[SUGGESTION] in cpp2 mode, string literals should be string_literal by default

neumannt commented 2 years ago

Raw pointers are fundamentally problematic if we have to do pointer arithmetic or offset based access. A major source for pointers, that we inherited from C, are strings. There are safer alternatives to C strings (i.e., string_view), but they are not used by default. We still need classic C strings for compatibility reasons, but the default should be a safe construct.

Thus, I would suggest that a string literal in cpp2 mode is considered a string_view by default. Traditional C strings could be constructed by using, e.g., the c suffix:

cpp2: "abc" -> cpp: "abc"sv cpp2: "abc"c -> cpp: "abc"

That would make string handling much cleaner and safer. Compatibility with existing code is a concern, but as cpp2 code is by definition new anyway, we can always add the 'c' suffix if needed to get a traditional C string.

.....

## Exercise 1
Recast everything in the records from the first line down through the line containing "Reedholm is located" as a Markdown table with the columns "Row" and "Line", giving each line a row number and omitting blank lines.

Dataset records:
.....

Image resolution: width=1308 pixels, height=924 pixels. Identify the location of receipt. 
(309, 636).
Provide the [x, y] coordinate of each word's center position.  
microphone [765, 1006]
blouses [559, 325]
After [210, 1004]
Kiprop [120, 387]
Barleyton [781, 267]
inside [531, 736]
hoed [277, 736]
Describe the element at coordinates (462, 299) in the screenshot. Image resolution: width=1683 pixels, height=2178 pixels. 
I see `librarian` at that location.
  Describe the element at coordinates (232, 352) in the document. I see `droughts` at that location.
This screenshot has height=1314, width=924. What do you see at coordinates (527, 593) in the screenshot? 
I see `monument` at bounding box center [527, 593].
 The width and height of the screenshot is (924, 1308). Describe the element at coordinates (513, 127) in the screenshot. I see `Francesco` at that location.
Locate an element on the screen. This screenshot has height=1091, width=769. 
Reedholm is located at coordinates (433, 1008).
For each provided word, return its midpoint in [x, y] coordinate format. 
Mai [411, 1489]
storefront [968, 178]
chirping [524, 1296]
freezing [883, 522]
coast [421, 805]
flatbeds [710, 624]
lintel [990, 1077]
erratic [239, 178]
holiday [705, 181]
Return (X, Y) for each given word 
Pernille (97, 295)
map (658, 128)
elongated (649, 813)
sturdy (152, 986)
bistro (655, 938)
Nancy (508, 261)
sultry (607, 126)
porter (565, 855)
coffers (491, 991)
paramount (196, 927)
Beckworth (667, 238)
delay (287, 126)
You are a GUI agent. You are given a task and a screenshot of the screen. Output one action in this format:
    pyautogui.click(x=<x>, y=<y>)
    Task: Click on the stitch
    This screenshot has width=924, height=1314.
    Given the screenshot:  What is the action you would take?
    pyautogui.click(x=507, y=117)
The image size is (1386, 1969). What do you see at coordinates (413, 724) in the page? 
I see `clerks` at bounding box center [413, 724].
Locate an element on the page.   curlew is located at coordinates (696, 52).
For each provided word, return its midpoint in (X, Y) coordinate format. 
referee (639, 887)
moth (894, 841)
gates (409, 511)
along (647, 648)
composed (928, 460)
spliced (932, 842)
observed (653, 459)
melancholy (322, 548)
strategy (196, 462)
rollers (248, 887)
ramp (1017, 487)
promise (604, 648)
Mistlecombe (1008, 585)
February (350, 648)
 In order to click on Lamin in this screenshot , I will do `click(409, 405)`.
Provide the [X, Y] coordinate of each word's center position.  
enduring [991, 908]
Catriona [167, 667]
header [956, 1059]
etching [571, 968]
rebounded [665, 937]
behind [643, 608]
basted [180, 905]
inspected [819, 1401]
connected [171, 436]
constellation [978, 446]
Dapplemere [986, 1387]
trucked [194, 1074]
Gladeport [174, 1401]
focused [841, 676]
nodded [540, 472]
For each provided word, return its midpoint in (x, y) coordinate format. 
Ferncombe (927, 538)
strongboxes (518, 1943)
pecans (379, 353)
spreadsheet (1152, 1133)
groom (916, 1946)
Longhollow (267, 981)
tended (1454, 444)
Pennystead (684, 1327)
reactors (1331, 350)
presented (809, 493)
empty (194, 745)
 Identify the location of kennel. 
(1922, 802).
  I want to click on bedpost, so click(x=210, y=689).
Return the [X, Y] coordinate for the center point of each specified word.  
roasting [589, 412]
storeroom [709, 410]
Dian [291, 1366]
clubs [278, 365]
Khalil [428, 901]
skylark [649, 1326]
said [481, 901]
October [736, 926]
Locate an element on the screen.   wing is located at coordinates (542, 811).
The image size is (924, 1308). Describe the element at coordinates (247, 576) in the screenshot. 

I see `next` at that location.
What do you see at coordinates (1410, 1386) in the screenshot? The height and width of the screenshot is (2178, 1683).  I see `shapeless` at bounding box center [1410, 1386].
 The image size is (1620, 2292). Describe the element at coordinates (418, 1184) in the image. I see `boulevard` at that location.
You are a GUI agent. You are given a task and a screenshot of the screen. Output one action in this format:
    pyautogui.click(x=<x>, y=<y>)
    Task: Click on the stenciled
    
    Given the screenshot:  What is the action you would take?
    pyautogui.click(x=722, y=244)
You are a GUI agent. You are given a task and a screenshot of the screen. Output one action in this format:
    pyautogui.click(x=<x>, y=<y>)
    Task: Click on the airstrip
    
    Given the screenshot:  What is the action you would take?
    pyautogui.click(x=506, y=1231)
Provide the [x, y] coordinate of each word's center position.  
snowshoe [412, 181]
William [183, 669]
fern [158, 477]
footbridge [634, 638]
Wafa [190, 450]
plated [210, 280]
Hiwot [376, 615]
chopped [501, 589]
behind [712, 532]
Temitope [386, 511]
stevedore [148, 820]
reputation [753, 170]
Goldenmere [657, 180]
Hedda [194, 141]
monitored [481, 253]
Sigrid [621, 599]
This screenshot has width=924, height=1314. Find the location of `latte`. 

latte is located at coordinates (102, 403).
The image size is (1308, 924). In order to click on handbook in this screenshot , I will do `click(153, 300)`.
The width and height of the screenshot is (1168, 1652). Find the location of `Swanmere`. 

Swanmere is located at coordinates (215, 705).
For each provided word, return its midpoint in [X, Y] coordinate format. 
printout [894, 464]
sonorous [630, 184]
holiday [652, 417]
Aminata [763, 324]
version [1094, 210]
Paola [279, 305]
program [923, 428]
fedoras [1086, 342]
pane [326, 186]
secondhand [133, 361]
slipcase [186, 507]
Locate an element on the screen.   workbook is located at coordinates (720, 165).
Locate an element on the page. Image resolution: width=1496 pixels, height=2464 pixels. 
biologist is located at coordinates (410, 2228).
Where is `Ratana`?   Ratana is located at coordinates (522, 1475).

.....

## Exercise 2
Quote every sentence in the comment body of the cpp2 string literal suggestion (below its title) that contains the word "default".

## Problem solution 1
| Row | Line |
|---|---|
| 1 | Image resolution: width=1308 pixels, height=924 pixels. Identify the location of receipt.  |
| 2 | (309, 636). |
| 3 | Provide the [x, y] coordinate of each word's center position.   |
| 4 | microphone [765, 1006] |
| 5 | blouses [559, 325] |
| 6 | After [210, 1004] |
| 7 | Kiprop [120, 387] |
| 8 | Barleyton [781, 267] |
| 9 | inside [531, 736] |
| 10 | hoed [277, 736] |
| 11 | Describe the element at coordinates (462, 299) in the screenshot. Image resolution: width=1683 pixels, height=2178 pixels.  |
| 12 | I see `librarian` at that location. |
| 13 |   Describe the element at coordinates (232, 352) in the document. I see `droughts` at that location. |
| 14 | This screenshot has height=1314, width=924. What do you see at coordinates (527, 593) in the screenshot?  |
| 15 | I see `monument` at bounding box center [527, 593]. |
| 16 |  The width and height of the screenshot is (924, 1308). Describe the element at coordinates (513, 127) in the screenshot. I see `Francesco` at that location. |
| 17 | Locate an element on the screen. This screenshot has height=1091, width=769.  |
| 18 | Reedholm is located at coordinates (433, 1008). |

## Problem solution 2
- There are safer alternatives to C strings (i.e., string_view), but they are not used by default.
- We still need classic C strings for compatibility reasons, but the default should be a safe construct.
- Thus, I would suggest that a string literal in cpp2 mode is considered a string_view by default.